### 課題 A
家族喜劇の映画評のうち、「プレス資料のプロダクション・ノートによると」から「喰えない感じで、憎めない。」までを両端も含めて、一字も変えずに書き写しなさい。
### 課題 B
家族喜劇の映画評の続きを、示されている最後の文の後から書き進めなさい。

### 提示文
• • • • • • •

橋爪功×吉行和子が一家の主である夫婦で、
妻夫木聡×蒼井優が若いカップルで……と、
家族構成も配置はそのままで
でも、それぞれのキャラクターは微妙に違う、という作りが
興味深いのですが
意外にこれ、役者にとっては
難しかったようです。
プレス資料のプロダクション・ノートによると
山田監督は喜劇だと、より「間」に厳しいそうで
橋爪さんも「監督は前回よりもっと厳密に演出なさっていた」と感じたそう。
でも、出来上がった作品は
愉快で“昭和”な懐かしさを感じる
まさに家族喜劇で、(かつての)サラリーマン哀歌で、おやじ賛歌。
なんといっても橋爪功氏が演じる
昭和の雷おやじ的な主人公がとてもよいんです。
かんしゃく持ちで、口悪く、
喰えない感じで、憎めない。

• • • • • • •

### 抜粋データ
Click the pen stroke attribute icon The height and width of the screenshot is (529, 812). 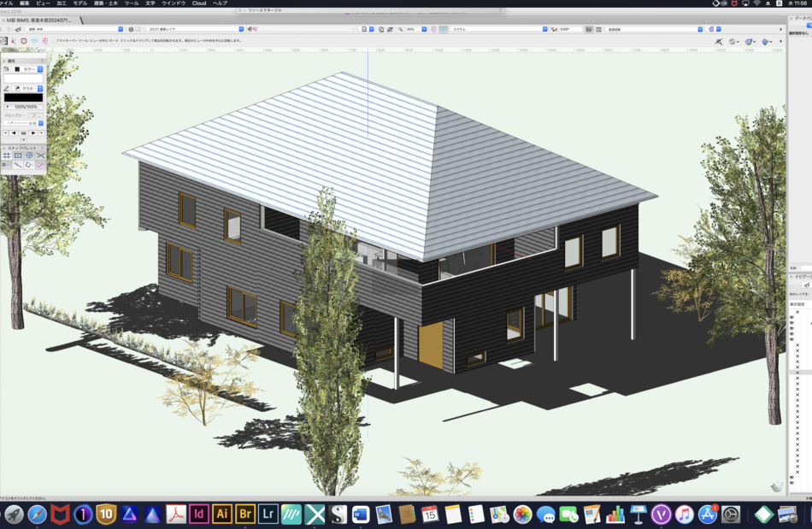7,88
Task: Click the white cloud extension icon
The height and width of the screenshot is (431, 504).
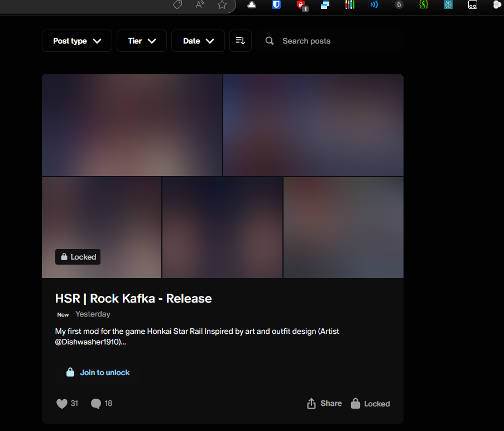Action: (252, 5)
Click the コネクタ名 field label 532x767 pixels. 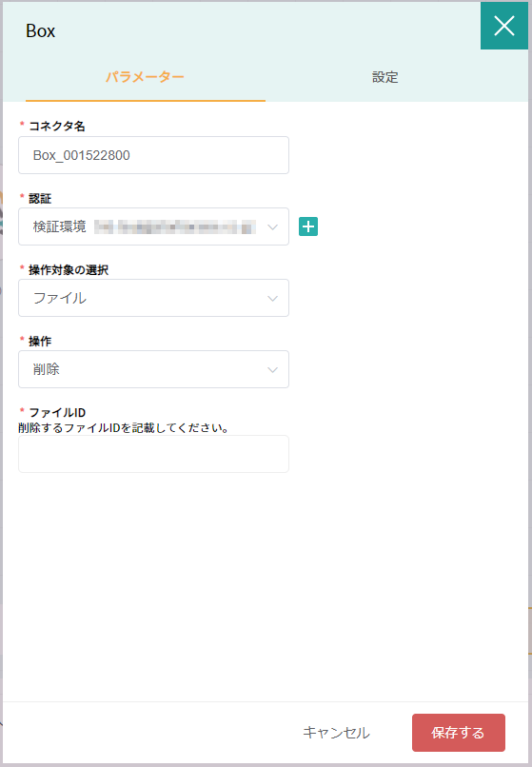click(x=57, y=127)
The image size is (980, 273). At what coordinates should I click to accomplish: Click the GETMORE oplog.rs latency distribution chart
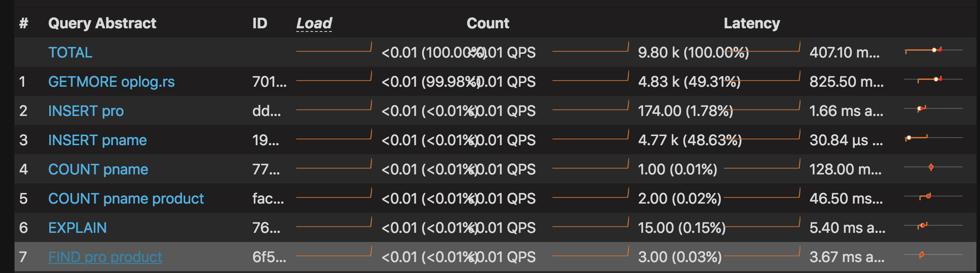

• • • • • • •

### 解答 A
プレス資料のプロダクション・ノートによると
山田監督は喜劇だと、より「間」に厳しいそうで
橋爪さんも「監督は前回よりもっと厳密に演出なさっていた」と感じたそう。
でも、出来上がった作品は
愉快で“昭和”な懐かしさを感じる
まさに家族喜劇で、(かつての)サラリーマン哀歌で、おやじ賛歌。
なんといっても橋爪功氏が演じる
昭和の雷おやじ的な主人公がとてもよいんです。
かんしゃく持ちで、口悪く、
喰えない感じで、憎めない。

### 解答 B
定年まで家族のために勤め上げ、
「さあ、悠々自適の隠居生活!」というところで、
妻(吉行和子)に
サクッと「離婚してください」と持ち出される。
彼の狼狽いかばかりか――、が
映画の核となっていきます。
そして
息子夫婦に、その子どもまで同居する
三世代同居のにぎやかさ。
親の問題を、子どもたちが集まって
「家族会議」で話合う
うっとうしいけど、その距離のありがたさ。
「下流老人」「独居老人」時代に
この家族の存在自体が
貴重なよき風景として、
フィルムに残されるんだなあと感じました。
★3/12(土)から全国で公開。